* **Work order**
The line containing "Image resolution: width=1011" marks the start. Restate it and every following line through the end of the records exactly, and nothing else, leaving out the pictures.
-- Provided entries follows --
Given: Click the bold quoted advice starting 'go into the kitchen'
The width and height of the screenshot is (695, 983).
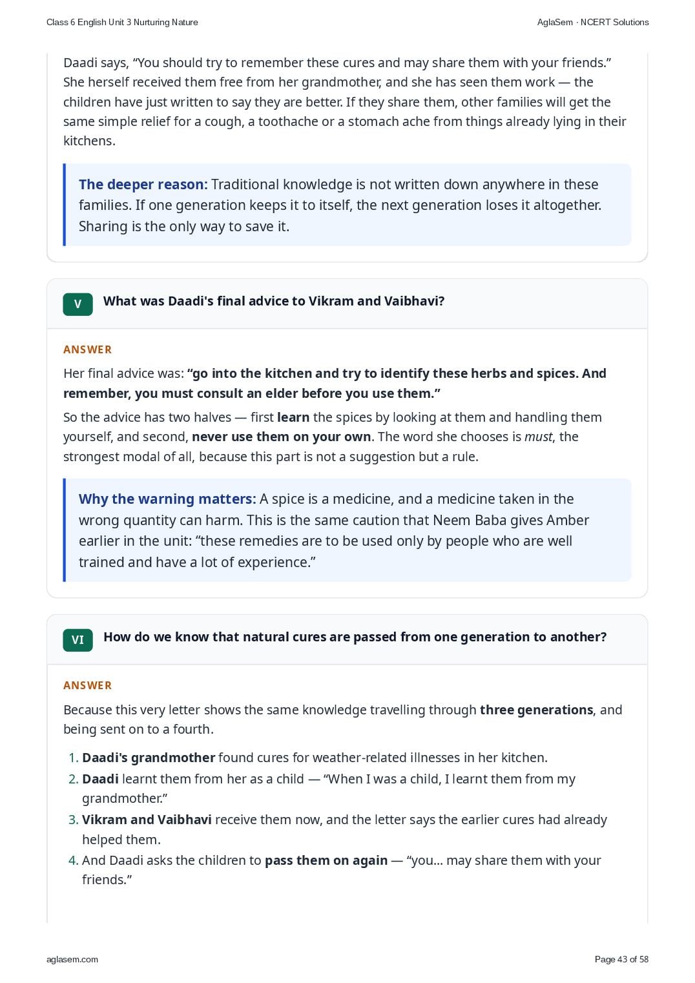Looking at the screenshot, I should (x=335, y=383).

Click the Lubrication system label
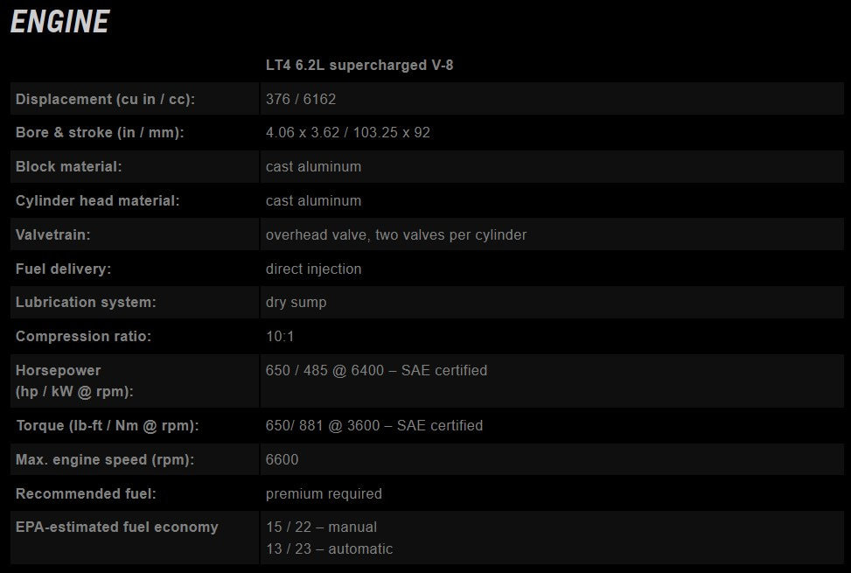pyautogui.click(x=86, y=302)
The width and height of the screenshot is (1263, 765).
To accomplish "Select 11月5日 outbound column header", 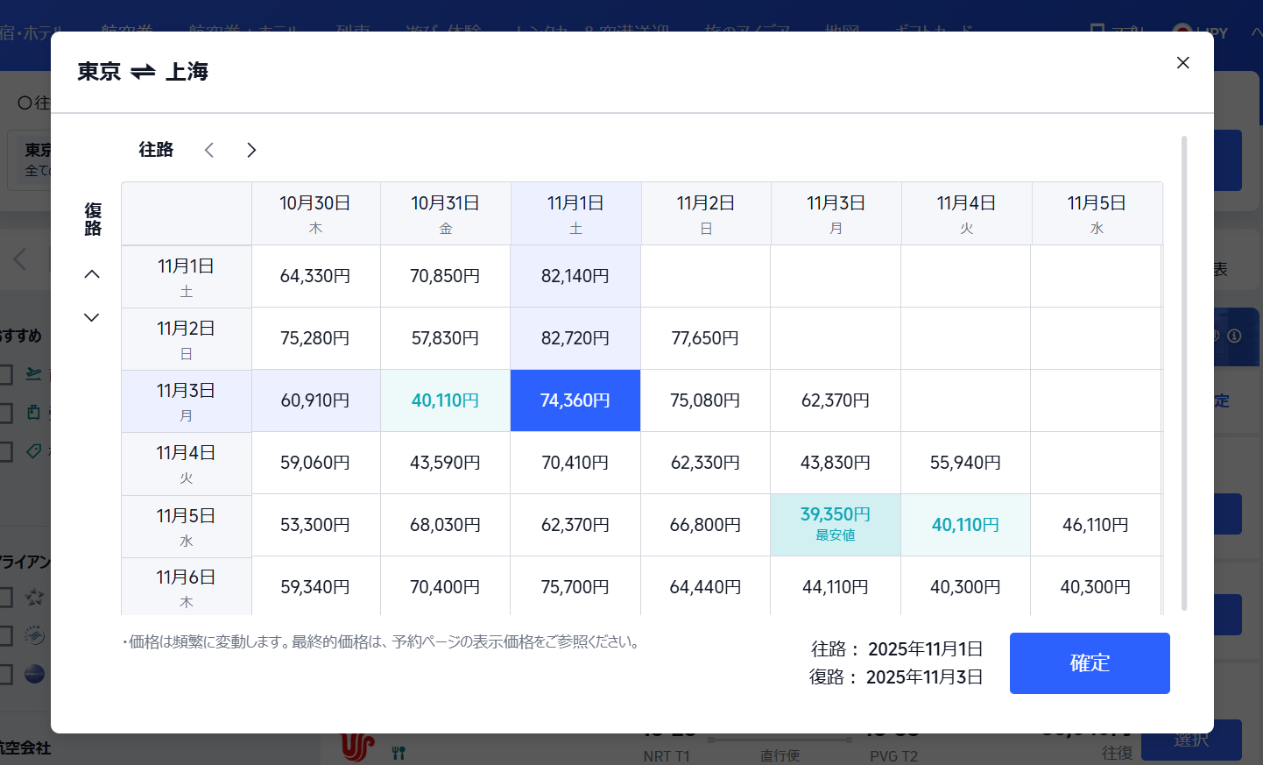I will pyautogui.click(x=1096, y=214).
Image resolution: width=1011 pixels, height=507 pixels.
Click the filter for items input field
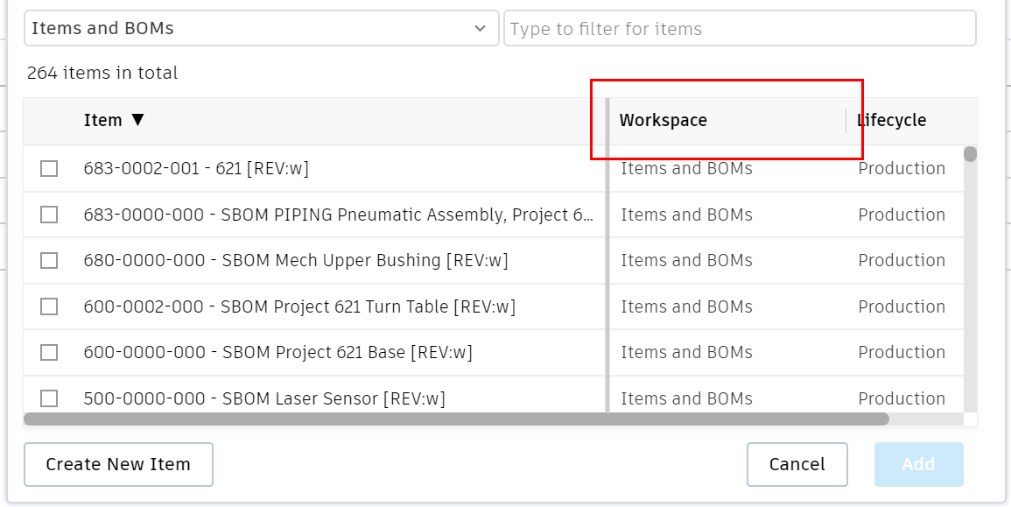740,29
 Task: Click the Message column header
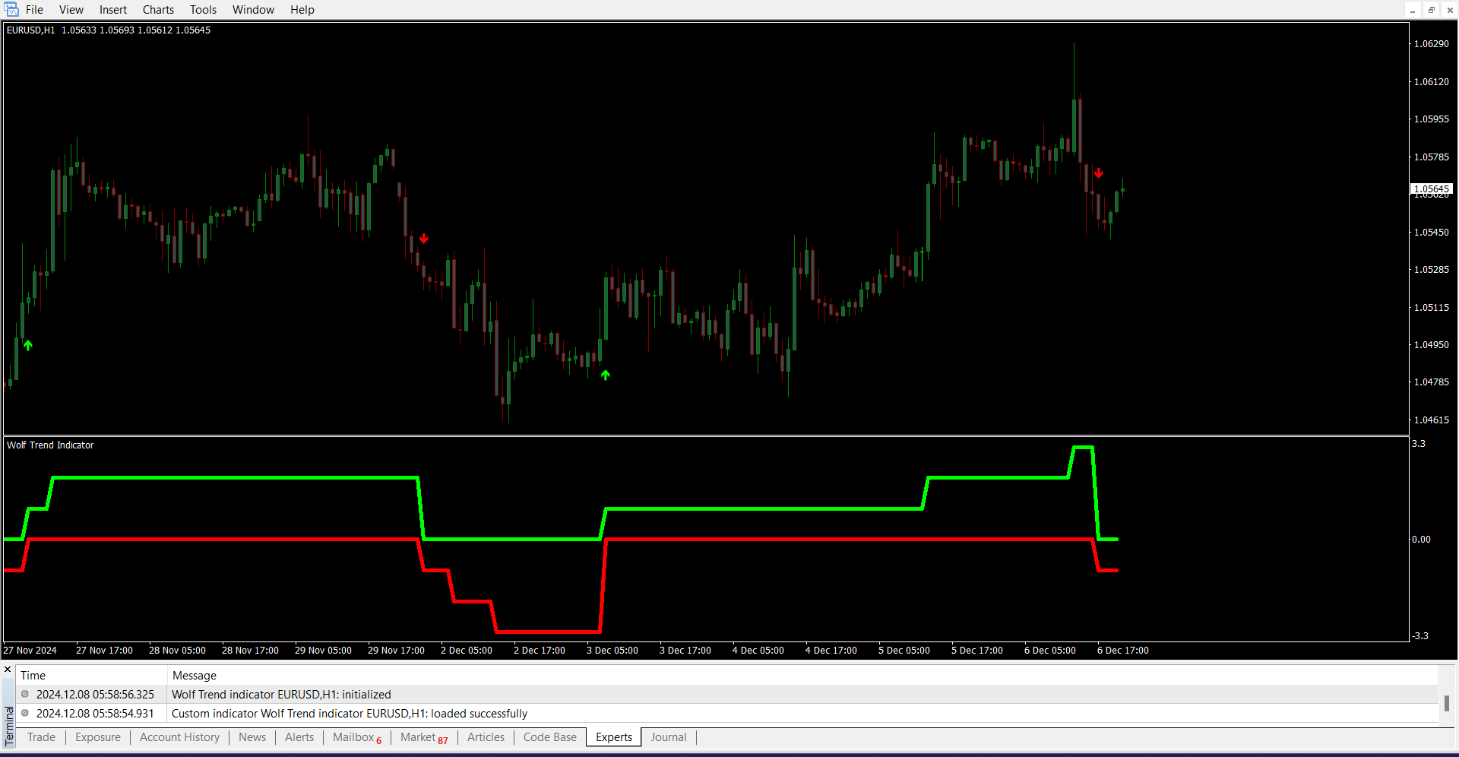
-- Provided entries concluded --
* **Completed task**
Image resolution: width=1011 pixels, height=507 pixels.
Click the filter for items input field
740,29
 Task: Click the Message column header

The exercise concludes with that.